The Poles finally broke through Germany defence at the end of the second day. Seeing the raised Polish flag, after a crescendo of emotions, Otton felt pride and joy, for Anders’ Army had left an indelible mark in the liberation of Italy. Despite this, the battle for Monte Cassino continued even till late May, during which the 6th Armoured ‘Children of Lwów’ regiment attempted to further break the Hitler Line. Hulacki participated in the attack on Piedimonte on May 20th despite the lack of fuel, artillery and infantry support. Twenty-seven out of forty-nine tanks used by the regiment were destroyed or abandoned. On May 25th, they broke through the Hitler Line, forcing the Germans to retreat.

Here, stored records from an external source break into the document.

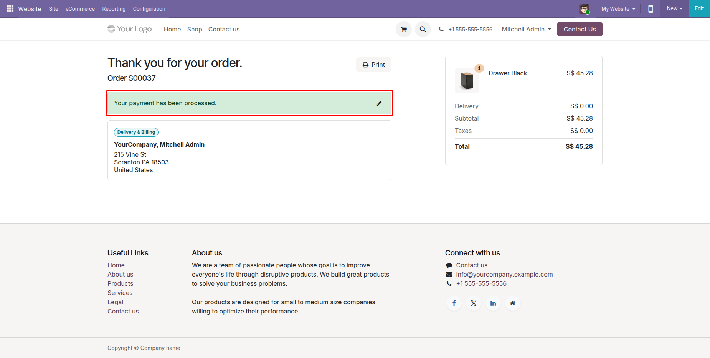Open the Shop navigation link
The width and height of the screenshot is (710, 358).
(195, 29)
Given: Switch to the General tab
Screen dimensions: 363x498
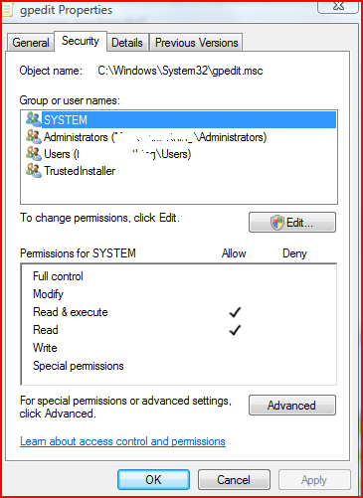Looking at the screenshot, I should (x=31, y=43).
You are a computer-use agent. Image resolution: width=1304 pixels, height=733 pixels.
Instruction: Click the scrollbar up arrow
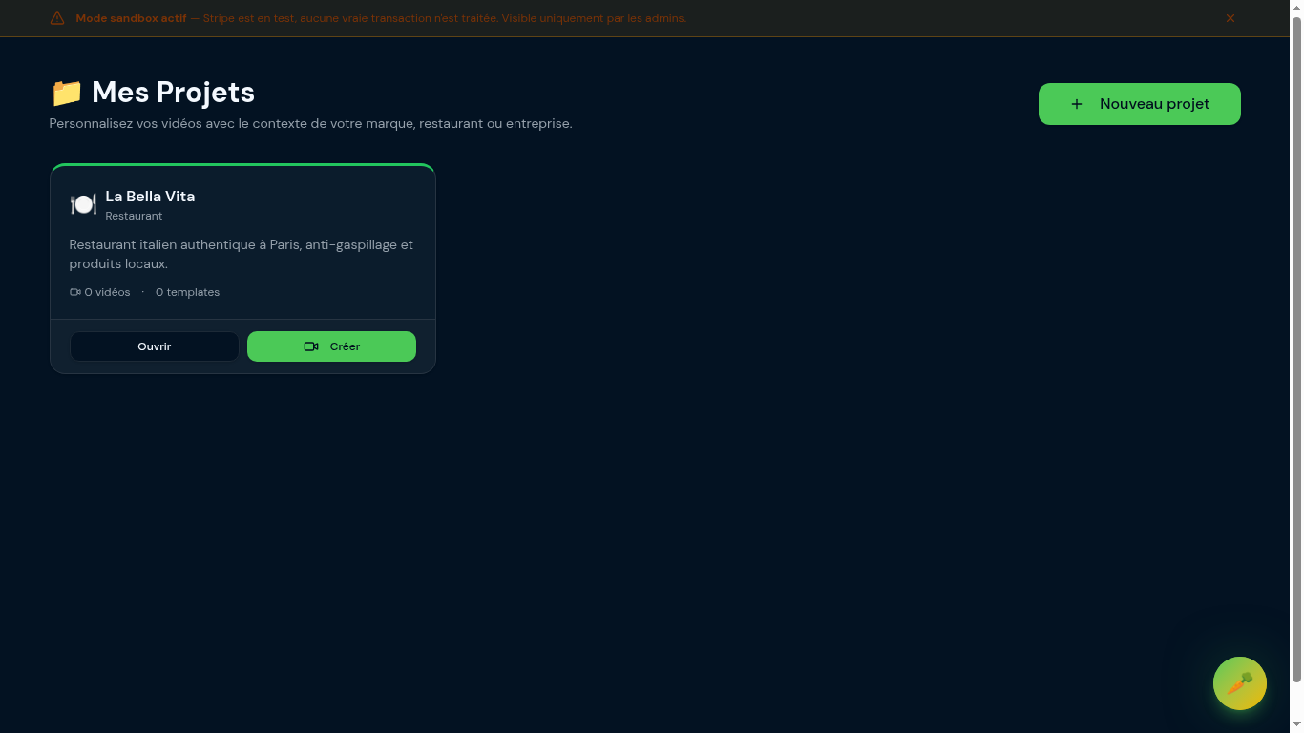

Till this day, the battle for Monte Cassino is described as a series of ‘small epics’.[8] In the coming months, 22 year old Otton fought in the Battles of Ancona and Bologna – at the end of which, he was promoted to sub-lieutenant. He finished his studies in April 1945.
At the end of the Second World War, Otton and his brother did not return to Soviet-occupied Poland, knowing full-well the extent of the communist regime. The political landscape became inhospitable for many. During the Yalta Conference of 1945, Stalin, Roosevelt and Churchill not only redraw territorial boundaries but also human boundaries – displacing many homes of Polish veterans. Otton’s hometown, Lwów, was no longer a part of Poland.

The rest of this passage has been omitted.